Edited Version with image:

Hagfish skull Fig 74 in Kingsley 1912

The hagfish skeleton comprises the skull, the notochord, and the caudal fin rays. The first diagram of the hagfish endoskeleton was made by Frederick Cole in 1905. In Cole's monograph, he described sections of the skeleton that he termed "pseudo-cartilage", referring to its distinct properties compared to jawed chordates. The lingual apparatus of hagfish is composed of a cartilage base bearing two teeth-covered plates (dental plate) articulated with a series of large cartilage shafts. The nasal capsule is considerably expanded in hagfish, comprising a fibrous sheath lined with cartilage rings. In contrast to lampreys, the braincase is noncartilaginous. The role of the branchial arches is highly speculative, as hagfish embryos undergo a caudal shift of the posterior pharyngeal pouches; thus, the branchial arches do not support gills. While parts of the hagfish skull are thought to be homologous with lampreys, they are thought to have very few homologous elements with jawed vertebrates.

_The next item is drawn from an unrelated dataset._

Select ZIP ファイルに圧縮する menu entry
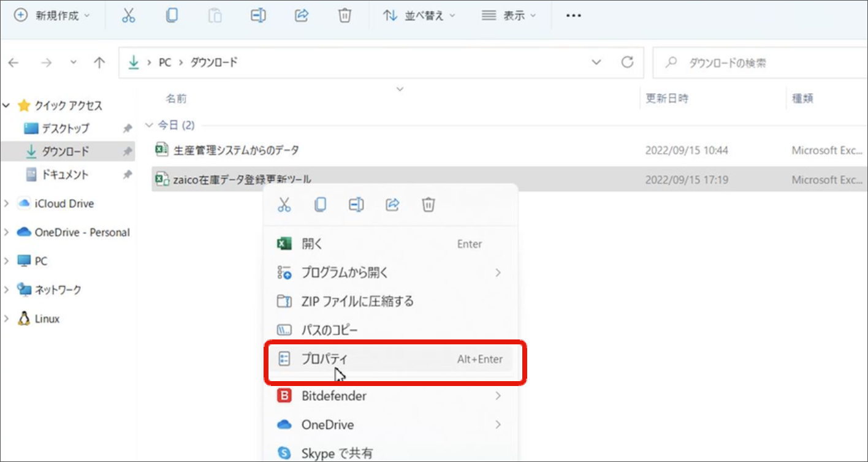The width and height of the screenshot is (868, 462). (x=357, y=301)
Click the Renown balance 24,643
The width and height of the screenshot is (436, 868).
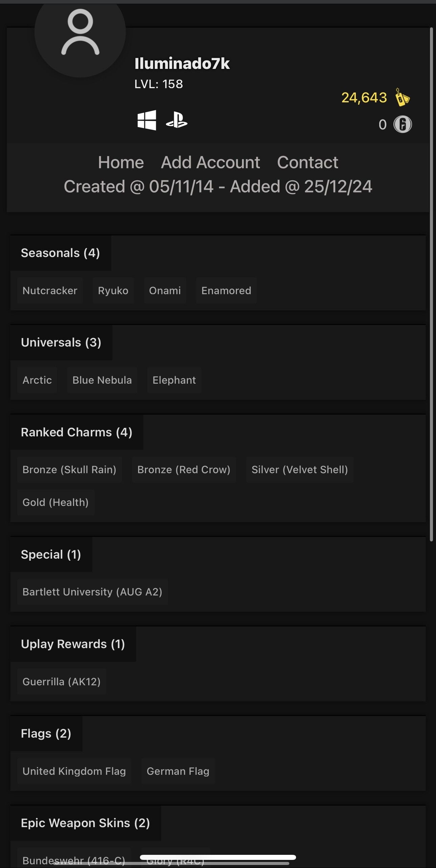[x=364, y=98]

Balakay29 (talk) 00:09, 12 May 2021 (UTC)

Week 11: Draft #2

Jacks Draft #2

Very little is known about hagfish reproduction. Obtaining embryos and observing reproductive behavior are difficult due to the deep-sea habitat of many hagfish species.^[1] In the wild females outnumber males, with the exact sex-ratio differing depending on the species. E. burgeri, for example, has nearly a 1:1 ratio, while M. glutinosa females are significantly more common than males.^[1] Some species of hagfish are sexually undifferentiated before maturation, and posses gonadal tissue for both ovaries and testis.^[2] It has been suggested that females develop earlier than males, and that this may be the reason for unequal sex ratios. Hagfish testis are relatively small.^[1]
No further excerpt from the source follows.